- Born: May 15, 1921 Fitchburg, Massachusetts
- Died: July 10, 1986 (aged 65) New York, New York
- Occupation(s): percussionist, composer, educator

= Paul Price (musician) =

American percussionist, educator, and composer

Paul Price (May 15, 1921 – July 10, 1986) was an American percussionist, music educator, and composer who taught at Manhattan School of Music from 1957 until his death.
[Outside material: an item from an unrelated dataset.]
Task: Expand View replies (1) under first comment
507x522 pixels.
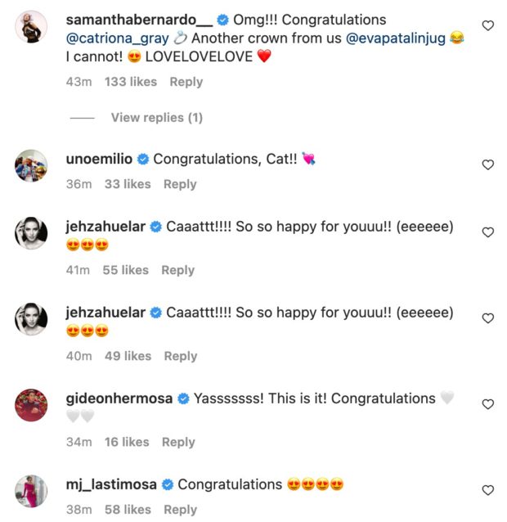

An icon of contemporary music and percussion ensemble, in 1975, he was inducted into the Percussive Arts Society Hall of Fame, and in 1977, the National Association of American Composers USA awarded him for his "outstanding contribution to American music."

== Biography ==
A native of Fitchburg, Massachusetts, Price attended the New England Conservatory of Music where he was exposed to the avant-garde composers of the time, such as Edgard Varèse, and met Henry Cowell, who sparked his interest in percussion ensemble music. Price spent four years in the U.S. Army, after which he earned his bachelor's (1948) and masters (1949) in music from the Cincinnati Conservatory of Music. From 1949-1956, he taught at the University of Illinois Urbana-Champaign where his archives are housed. During these years, he championed the percussion works of Cowell, Varese, Lou Harrison, John Cage, George Antheil, and many others. While stimulating a growing environment in the performance of works for percussion, he created the publishing firm, "Music for Percussion," and later the "Paul Price Publications." Over 400 compositions were premiered under his direction throughout his forty-year career.